GIVEN RECORDS below:

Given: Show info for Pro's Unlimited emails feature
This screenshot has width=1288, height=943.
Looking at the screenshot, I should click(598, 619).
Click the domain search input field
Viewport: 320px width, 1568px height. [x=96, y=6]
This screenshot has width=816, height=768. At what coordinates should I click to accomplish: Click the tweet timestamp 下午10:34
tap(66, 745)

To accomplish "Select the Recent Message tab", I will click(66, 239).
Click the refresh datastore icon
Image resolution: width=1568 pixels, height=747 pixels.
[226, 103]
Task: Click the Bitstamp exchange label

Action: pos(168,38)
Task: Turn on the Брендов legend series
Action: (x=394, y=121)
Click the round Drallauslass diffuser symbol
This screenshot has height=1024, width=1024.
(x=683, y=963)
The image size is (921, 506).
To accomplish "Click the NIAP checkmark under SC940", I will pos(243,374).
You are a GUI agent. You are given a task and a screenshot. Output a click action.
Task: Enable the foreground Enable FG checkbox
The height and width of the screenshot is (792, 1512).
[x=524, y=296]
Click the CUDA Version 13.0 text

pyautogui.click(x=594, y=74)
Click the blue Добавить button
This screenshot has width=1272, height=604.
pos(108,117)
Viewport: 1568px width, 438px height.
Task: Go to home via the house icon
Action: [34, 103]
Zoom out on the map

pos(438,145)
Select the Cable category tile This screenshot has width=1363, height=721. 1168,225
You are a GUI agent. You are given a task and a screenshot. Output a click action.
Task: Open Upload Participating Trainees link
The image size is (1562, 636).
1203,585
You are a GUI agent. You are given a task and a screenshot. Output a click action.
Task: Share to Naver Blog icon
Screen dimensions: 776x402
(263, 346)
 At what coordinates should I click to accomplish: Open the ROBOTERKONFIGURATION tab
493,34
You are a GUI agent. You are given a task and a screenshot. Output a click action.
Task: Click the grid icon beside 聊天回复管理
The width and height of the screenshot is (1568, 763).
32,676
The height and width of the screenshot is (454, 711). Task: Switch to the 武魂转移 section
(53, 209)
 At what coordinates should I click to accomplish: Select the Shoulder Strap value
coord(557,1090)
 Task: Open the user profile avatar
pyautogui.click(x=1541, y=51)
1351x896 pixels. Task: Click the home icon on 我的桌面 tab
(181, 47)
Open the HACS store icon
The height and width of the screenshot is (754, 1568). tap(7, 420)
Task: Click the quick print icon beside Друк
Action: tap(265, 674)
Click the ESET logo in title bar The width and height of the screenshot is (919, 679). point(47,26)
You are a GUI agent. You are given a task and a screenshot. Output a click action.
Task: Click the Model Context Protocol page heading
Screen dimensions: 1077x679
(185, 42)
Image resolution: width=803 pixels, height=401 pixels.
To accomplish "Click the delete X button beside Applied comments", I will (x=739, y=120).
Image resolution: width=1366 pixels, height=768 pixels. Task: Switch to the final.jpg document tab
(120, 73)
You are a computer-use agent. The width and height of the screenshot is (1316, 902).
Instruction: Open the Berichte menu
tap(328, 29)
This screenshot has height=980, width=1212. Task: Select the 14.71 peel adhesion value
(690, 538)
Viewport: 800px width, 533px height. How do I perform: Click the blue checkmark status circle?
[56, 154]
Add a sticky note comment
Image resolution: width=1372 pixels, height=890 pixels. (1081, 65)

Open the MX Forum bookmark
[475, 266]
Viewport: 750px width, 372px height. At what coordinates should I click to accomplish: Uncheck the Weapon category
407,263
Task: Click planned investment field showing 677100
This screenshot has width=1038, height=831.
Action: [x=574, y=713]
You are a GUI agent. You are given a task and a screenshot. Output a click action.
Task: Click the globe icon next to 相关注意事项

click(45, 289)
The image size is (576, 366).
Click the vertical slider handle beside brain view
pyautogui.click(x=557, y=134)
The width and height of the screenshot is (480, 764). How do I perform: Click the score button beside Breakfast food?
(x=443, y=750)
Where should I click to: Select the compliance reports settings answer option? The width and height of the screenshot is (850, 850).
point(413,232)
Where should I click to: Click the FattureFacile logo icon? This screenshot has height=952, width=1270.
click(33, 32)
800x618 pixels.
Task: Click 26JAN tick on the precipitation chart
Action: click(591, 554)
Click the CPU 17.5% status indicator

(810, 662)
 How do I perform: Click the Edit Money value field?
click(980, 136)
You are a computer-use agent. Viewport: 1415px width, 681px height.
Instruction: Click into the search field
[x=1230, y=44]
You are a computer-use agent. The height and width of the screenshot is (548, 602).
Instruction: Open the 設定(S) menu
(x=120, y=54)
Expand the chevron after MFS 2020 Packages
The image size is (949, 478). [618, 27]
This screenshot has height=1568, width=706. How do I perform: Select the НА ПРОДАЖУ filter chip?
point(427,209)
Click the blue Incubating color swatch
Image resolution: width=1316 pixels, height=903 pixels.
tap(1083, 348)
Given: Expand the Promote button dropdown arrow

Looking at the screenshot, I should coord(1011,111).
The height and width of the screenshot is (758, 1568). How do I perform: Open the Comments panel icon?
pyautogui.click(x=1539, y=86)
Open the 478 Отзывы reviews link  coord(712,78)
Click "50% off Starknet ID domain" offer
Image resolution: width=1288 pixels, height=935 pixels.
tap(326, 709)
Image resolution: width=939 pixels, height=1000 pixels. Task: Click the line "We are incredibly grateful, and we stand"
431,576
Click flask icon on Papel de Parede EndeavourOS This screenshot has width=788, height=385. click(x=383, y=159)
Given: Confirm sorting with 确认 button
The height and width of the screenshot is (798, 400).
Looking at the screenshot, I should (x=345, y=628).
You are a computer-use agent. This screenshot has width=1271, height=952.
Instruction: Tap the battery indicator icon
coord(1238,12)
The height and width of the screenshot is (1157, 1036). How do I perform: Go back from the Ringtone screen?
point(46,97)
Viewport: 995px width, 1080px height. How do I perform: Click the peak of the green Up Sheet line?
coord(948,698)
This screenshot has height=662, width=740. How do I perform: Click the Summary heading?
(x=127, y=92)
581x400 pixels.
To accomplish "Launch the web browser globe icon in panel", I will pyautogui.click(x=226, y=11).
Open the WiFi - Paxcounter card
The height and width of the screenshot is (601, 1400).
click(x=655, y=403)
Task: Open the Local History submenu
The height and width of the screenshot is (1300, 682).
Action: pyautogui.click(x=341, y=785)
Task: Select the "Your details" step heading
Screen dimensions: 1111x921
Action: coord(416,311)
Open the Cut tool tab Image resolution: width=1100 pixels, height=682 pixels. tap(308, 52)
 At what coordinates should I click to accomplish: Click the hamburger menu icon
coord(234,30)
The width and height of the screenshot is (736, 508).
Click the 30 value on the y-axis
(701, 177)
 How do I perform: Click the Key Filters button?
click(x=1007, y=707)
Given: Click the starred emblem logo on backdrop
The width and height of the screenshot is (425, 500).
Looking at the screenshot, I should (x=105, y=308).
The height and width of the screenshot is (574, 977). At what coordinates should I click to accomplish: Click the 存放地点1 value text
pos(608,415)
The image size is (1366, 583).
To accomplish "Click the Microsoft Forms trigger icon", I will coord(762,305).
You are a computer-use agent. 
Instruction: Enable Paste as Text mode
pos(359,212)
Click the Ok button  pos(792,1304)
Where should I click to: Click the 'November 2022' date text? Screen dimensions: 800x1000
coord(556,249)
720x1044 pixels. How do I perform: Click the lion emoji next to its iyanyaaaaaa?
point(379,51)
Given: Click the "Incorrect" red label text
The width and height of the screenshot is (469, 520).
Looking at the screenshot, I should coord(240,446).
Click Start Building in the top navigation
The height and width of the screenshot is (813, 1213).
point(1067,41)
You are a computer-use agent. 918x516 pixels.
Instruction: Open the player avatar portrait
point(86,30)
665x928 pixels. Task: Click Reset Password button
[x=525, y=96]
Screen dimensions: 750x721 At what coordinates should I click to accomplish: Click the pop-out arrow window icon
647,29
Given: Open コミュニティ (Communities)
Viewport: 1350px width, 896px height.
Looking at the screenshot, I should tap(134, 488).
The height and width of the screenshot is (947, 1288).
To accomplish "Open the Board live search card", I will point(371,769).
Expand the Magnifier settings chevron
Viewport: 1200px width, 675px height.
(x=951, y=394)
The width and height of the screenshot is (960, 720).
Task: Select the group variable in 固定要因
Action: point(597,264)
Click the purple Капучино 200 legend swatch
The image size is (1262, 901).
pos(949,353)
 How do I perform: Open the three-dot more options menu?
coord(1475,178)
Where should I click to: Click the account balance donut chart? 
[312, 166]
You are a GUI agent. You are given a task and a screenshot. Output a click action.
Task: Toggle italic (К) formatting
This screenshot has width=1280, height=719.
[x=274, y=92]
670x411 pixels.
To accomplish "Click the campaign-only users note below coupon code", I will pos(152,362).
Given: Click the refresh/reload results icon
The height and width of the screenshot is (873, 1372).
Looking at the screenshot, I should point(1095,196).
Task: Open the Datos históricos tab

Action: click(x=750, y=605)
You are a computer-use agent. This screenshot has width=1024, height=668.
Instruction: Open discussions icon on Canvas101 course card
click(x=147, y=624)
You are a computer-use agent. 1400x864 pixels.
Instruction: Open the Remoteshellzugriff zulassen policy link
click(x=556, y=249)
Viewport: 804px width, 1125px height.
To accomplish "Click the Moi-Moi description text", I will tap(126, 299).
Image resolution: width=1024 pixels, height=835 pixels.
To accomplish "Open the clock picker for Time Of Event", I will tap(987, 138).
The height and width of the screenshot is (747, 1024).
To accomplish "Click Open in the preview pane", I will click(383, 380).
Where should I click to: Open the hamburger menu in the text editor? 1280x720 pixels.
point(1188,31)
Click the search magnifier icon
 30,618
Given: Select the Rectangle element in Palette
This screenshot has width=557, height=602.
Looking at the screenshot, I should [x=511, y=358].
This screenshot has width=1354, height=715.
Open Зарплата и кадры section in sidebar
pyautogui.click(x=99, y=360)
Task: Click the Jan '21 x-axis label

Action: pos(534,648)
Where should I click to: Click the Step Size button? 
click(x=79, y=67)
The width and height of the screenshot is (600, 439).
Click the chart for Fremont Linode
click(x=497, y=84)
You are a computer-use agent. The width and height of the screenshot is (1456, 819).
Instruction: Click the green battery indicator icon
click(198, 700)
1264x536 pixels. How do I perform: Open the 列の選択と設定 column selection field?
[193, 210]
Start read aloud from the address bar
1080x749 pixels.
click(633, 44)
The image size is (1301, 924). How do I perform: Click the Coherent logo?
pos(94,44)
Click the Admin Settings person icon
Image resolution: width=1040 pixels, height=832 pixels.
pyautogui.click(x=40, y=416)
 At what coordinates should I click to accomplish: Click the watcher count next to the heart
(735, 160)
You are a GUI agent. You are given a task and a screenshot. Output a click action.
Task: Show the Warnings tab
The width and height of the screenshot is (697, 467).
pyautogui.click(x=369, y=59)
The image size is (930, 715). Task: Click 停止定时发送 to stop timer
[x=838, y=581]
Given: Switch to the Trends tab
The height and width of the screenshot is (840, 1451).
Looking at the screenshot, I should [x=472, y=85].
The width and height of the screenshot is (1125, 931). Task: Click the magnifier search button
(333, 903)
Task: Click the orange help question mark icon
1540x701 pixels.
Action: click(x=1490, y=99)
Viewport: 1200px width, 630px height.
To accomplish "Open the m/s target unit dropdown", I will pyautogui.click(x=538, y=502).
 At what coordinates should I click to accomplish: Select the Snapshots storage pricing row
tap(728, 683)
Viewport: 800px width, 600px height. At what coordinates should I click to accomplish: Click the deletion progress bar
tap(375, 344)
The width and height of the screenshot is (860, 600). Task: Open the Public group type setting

End of GIVEN RECORDS.

_WHAT YOU WILL DO_. Each line in the entries above, starting at the line with "The height and width of the screenshot is (1300, 682)." and ending at the line with "Open the Cut", is to be printed exactly, and only those lines.

_EXERCISE SOLUTION_.
The height and width of the screenshot is (1300, 682).
Action: pyautogui.click(x=341, y=785)
Task: Select the "Your details" step heading
Screen dimensions: 1111x921
Action: coord(416,311)
Open the Cut tool tab Image resolution: width=1100 pixels, height=682 pixels. tap(308, 52)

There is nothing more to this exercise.